*Eslogan: El amor espiritual es incluso más valioso que la riqueza, por lo tanto, convertíos en un hijo océano de amor*
(La riqueza puede que nos colme de alegría. El amor mundano puede que nos llene mientras todo fluye. Pero lo que es intangible no se puede destruir. Este es el amor que perdura siempre que no lo hayamos intelectualizado. Si caemos en el error de llevarlo solo al intelecto, nos perderemos su fragancia y su “incaducidad”.)

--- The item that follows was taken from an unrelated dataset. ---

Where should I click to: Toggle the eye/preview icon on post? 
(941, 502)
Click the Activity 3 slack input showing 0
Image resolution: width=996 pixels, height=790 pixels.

[En las distintas religiones se ha caído en la trampa de intelectualizar a Dios, el Océano de Amor. Se ha creído que a Dios se le tiene que estudiar y que cuanto más y más intrincados sean los conocimientos sobre Él, mejor se Le podrá conocer. Entonces, todo ello se convierte solo en teología que significa estudio de Dios. ¿Cómo se puede estudiar a Dios sin haberlo conocido? ¿Sin haber sentido Su amor? Si no Le experimentamos como un encuentro íntimo…, y ni así Le podremos conocer del todo, ¿cómo podemos tener esa arrogancia de exhibirnos como eruditos? ¿Acaso se llega al amor solo estudiándolo? Al Océano de Amor se Le ha de sentir.]